_Assigned task_: Beginning at the line that holds "Click the Join Now button", transcribe each line exactly through the end of the records, and leave any pictures out.

[Saved data entries]

Start of Block

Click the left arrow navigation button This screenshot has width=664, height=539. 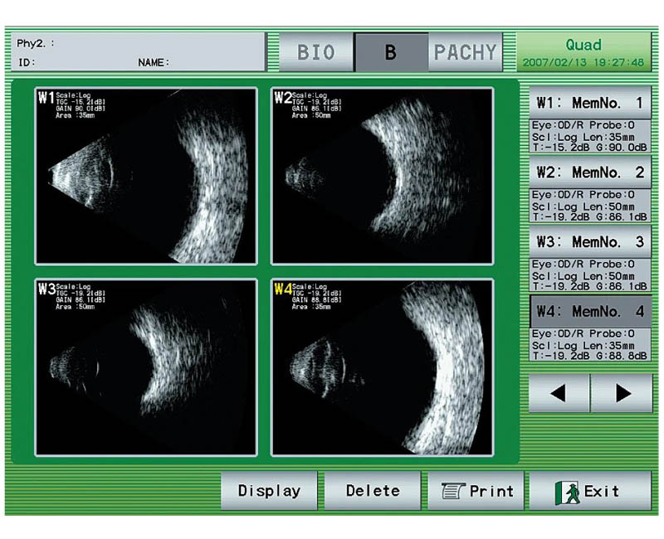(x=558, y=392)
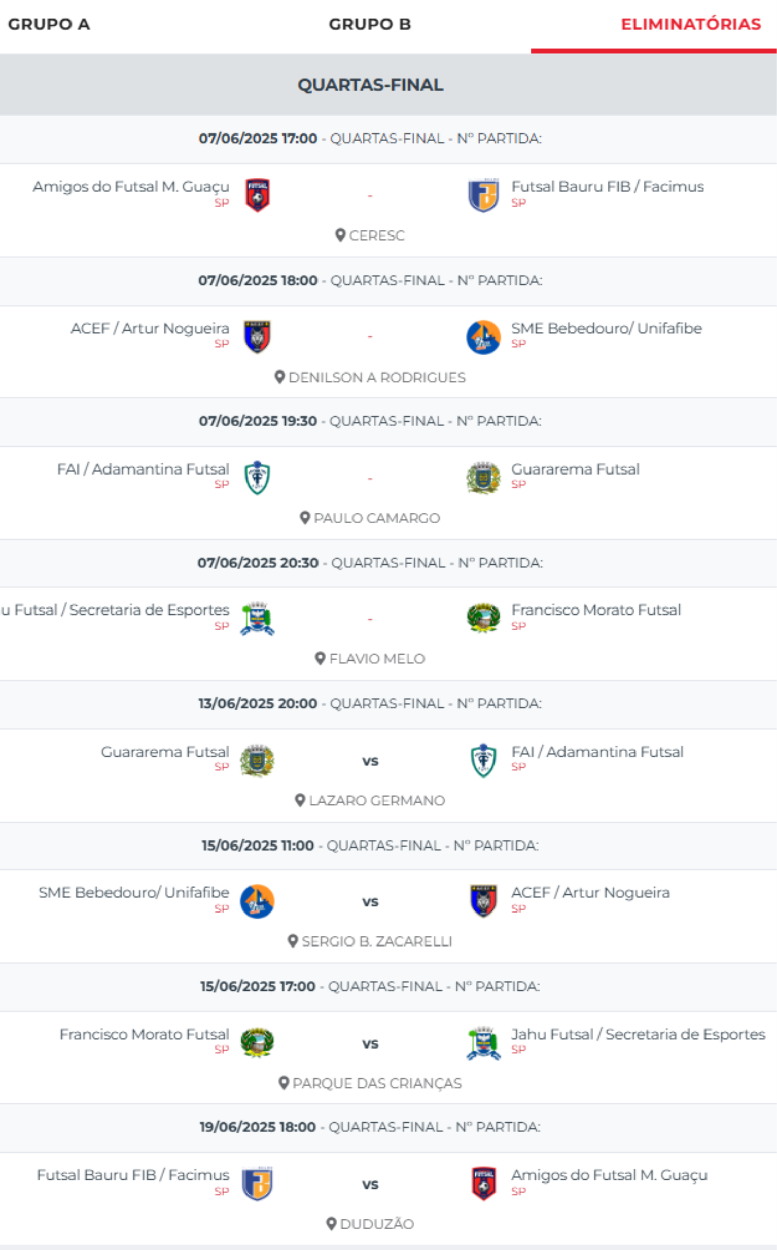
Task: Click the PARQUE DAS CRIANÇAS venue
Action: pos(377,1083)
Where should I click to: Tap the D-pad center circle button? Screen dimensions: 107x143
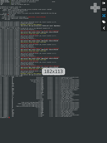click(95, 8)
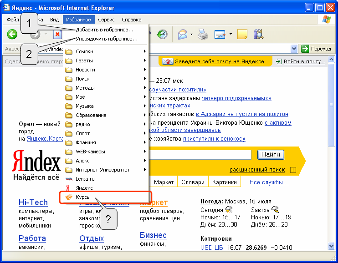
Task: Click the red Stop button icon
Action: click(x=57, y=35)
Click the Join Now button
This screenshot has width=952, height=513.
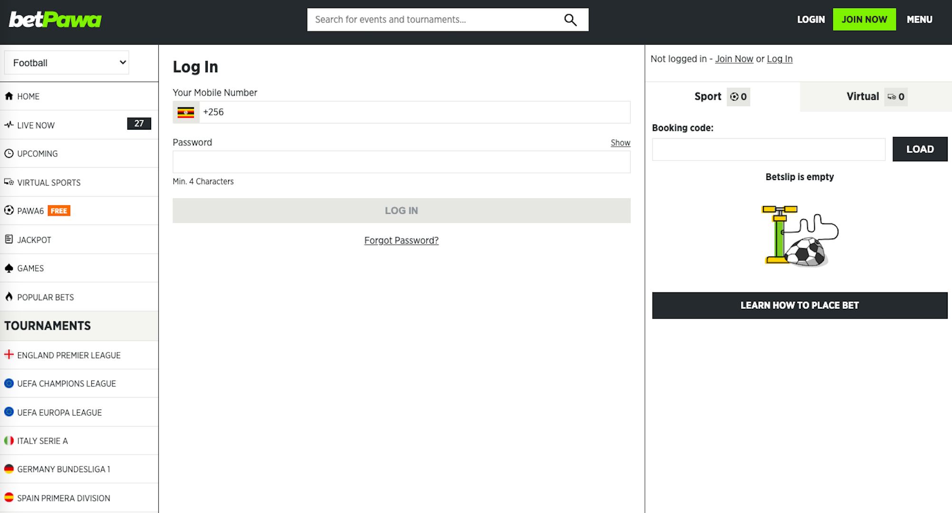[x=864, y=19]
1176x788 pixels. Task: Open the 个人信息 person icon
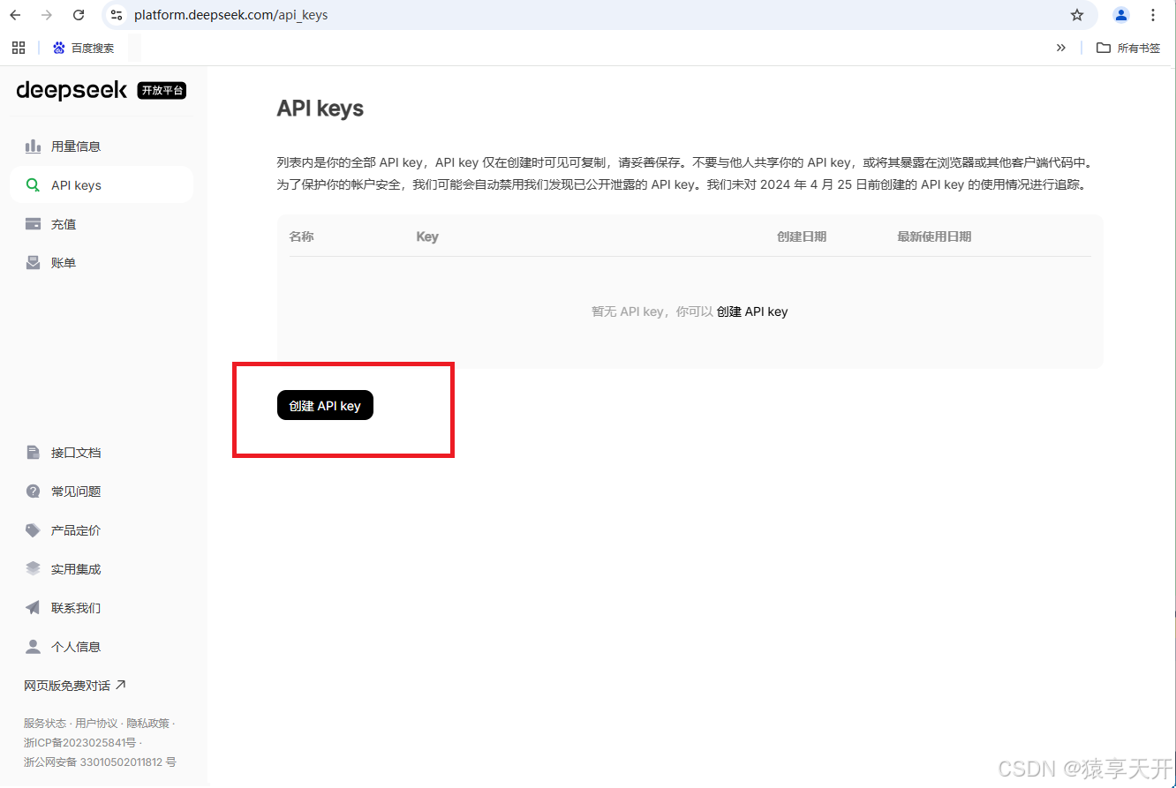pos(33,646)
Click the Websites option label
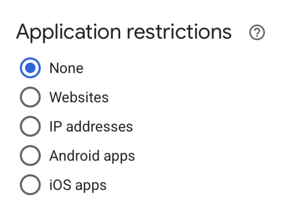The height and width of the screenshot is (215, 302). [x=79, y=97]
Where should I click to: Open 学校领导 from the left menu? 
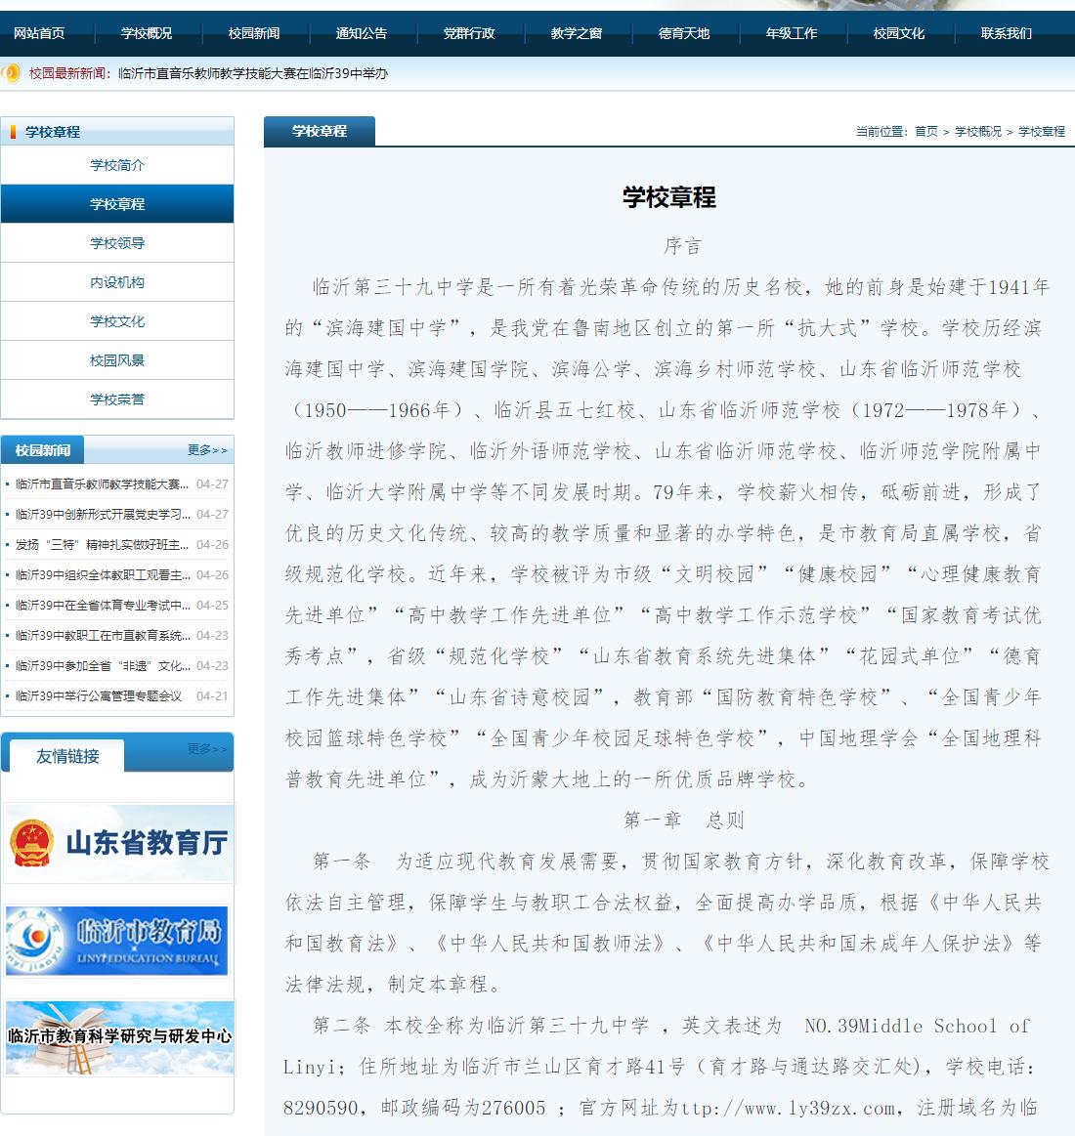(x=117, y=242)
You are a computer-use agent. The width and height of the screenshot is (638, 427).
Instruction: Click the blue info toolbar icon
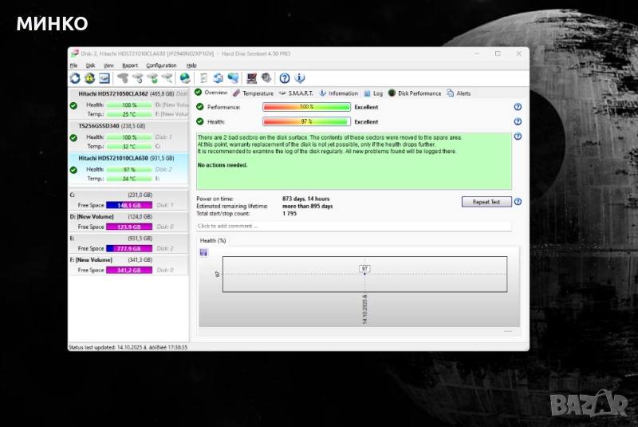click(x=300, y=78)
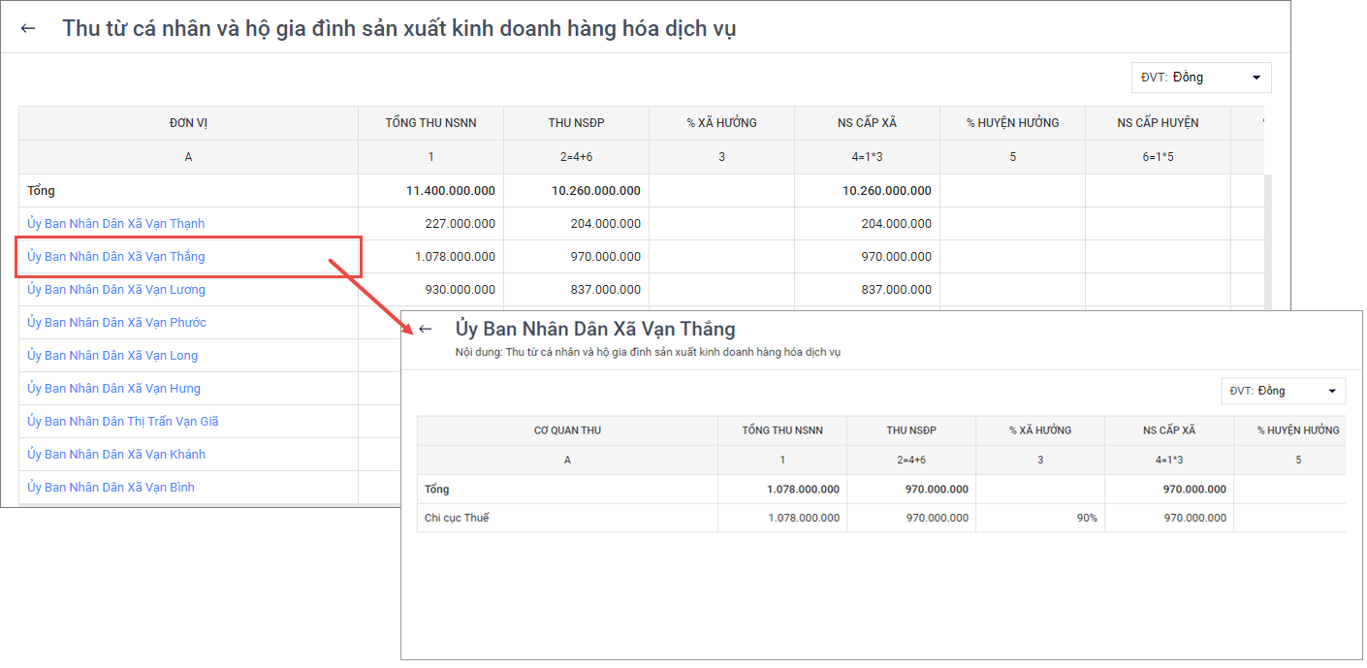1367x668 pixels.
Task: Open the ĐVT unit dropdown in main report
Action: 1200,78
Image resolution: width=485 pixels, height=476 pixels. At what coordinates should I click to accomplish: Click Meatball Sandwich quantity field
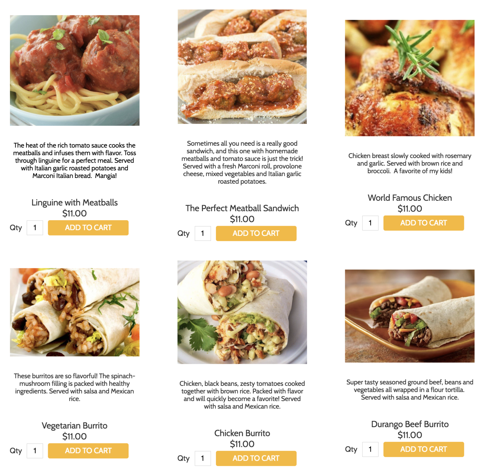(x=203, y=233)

End of Block

_Output for this exercise_:
Click the Join Now button
This screenshot has width=952, height=513.
[x=864, y=19]
1176x788 pixels. Task: Open the 个人信息 person icon
pos(33,646)
Click the Websites option label
The height and width of the screenshot is (215, 302). [x=79, y=97]
Where should I click to: Open 学校领导 from the left menu? 
(x=117, y=242)
You are a computer-use agent. The width and height of the screenshot is (638, 427).
Instruction: Click the blue info toolbar icon
click(x=300, y=78)
1367x668 pixels.
Task: Open the ĐVT unit dropdown in main report
Action: 1200,78
Image resolution: width=485 pixels, height=476 pixels. At what coordinates should I click to accomplish: Click Meatball Sandwich quantity field
(x=203, y=233)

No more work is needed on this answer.